Short-tailed shrews, all shrews in fact, live their frantic little lives just a few minutes ahead of death. The grim reaper starts nipping away at their pink hairless newborn rears from the get-go and never relents until catching up – an event which usually occurs in less than 18 months and often within a single year. As few as 6% of any generation of shrews will live to see the following spring due to the efforts of the reaper’s assassins: predation (the grim raptor, for instance), disease, starvation, parasitism, and even nervous breakdown.
So, the sight of a dead shrew on a crisp winter morning should hardly merit any deep attention, right? Well, this one – laying still and silent on the walkway covered by a light dusting of snow – did catch my eye. My attention was claimed not because the poor little thing was dead but because there appeared to be no obvious reason for it to be dead. This alerted my inner Sherlock Holmes response.
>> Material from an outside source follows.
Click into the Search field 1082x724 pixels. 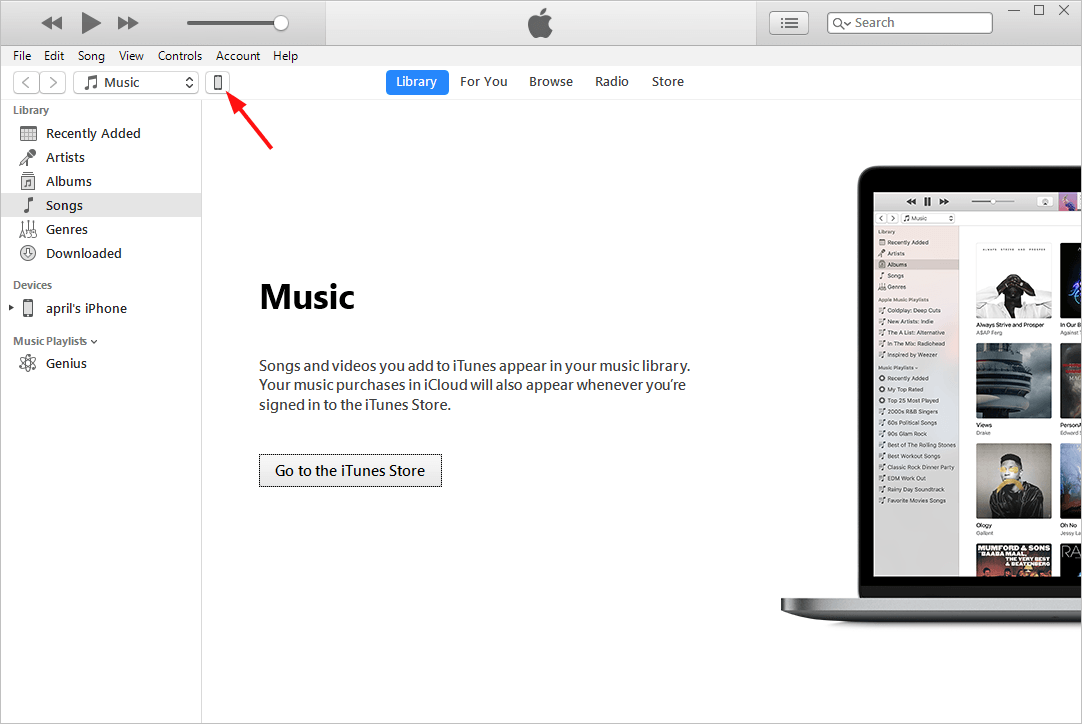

I have read of at least one instance of a shrew dying from fright due to a clap of thunder and there are numerous accounts of these beasts starving to death after only 24 hours without food, but I found it hard to believe that either of these circumstances was involved. Thunderstorms are rarer than hen’s teeth during winter and I failed to see why this individual would just suddenly stop, drop, and roll over in the middle of a walkway. I could, however, rule out an extreme case of intestinal gas or an inner attack of parasites because the thing had a small puncture hole in the back of his head. This, combined with the mussed fur and the presence of a few adherent cat-tail seeds, pointed toward an act of unfulfilled predation. Yes, my dear sirs and madams, this was a shrewicide.
It was a bloodless scene. Even though it looked as if there were blood about the shrew’s nose, this redness was due to being dead and frostbitten. What looked to be a raw piece of flesh nearby was only a bud cluster from a red maple. The puncture wound was deep but clean, my dear Watson, and it alone could have been the means of death. However, the fur about the mid-section was swirled and matted as if it had been slobbered upon and fatally crushed within the grip of some spitty assailant. I believe this to be the primary cause of death.
Having seen this circumstances many times, I, er…my inner Sherlock rather…should say this one was killed by a Red Fox. The canine killer seized his victim in the nearby marsh, brought it up to the walkway, and abandoned it to the elements.
This is the point in the story where my inner Watson agrees to certain parts of the deduction but claims some confusion as to the details. The fox connection is clear enough since Moriarity would never involve himself in such a small crime. It has been well documented that Red foxes are known for killing shrews then leaving them untouched. Other predators, such as cats and coyotes will also do this, but foxes seem to have the corner on this market. One study conducted in northern Michigan followed nearly a 1,000 miles of winter fox trails and discovered dozens of whole dead shrews along the way. In 1908, a naturalist reported over 20 dead shrews laying about the entrance of a fox den!
Short-tailed Shrews have a pair of glands on their flanks and a large belly gland that exudes musty secretions. These glands are employed in marking territories but they also tend to discourage predation. The acting principle here is that a consumer will not eat a jelly filled donut if it smells and tastes like ear wax. This principle has no affect on owls, who eat them with gusto (a jelly donut is a jelly donut). Shrew remains do show up in fox droppings too, but not too often. They are negatively influenced by this chemical smearing. Why do they bother killing shrews if they don’t like them? It is believed that foxes often react with instinctive killer efficiency when spotting small running mammals. In other words, kill first then ask questions later. If the answer comes in the form of a shrewy mouthful of bad taste then the thing is dropped.
Short-tailed Shrews also happen to be venomous. Should they land a nifty little bite while engaged in a death struggle they can inject some distasteful nastiness. There is enough toxin in one shrew to kill 20 mice, according to one study, and to leave a significant tingle in the lips of an overanxious fox. I do wonder if the scientists in that study actually lined up a bunch of mice and invited them in one by one – the nurse poking her head through the door and saying “next” to the terrified mice in the waiting room, but this is neither here nor there. That the dead shrew in question was there on the pavement was enough to prove just how nasty shrews can be.
Inner Watson did ask one more question upon summing up this case. How is it that you deduce that the shrew was killed in the nearby marsh and not right there on the walkway? My inner Holmes placed his fingertips together and leaned forward in his chair to answer his partner. “The cat-tail seeds adhering to the victim’s body fur were incorporated into it, you see. They were stuck onto to the dried slobber rather than randomly blown upon it,” he replied. “Our careless Reynard dove upon his prey amid the fluffy cat-tail heads. He got a mouthful of shrew and fluff and carried the disgusting combination over to the path before realizing his mistake.”
With that last interaction, I stopped talking to myself and moved on. The tiny body was missiled back over the hedge and into the marsh from whence…er, where… it came.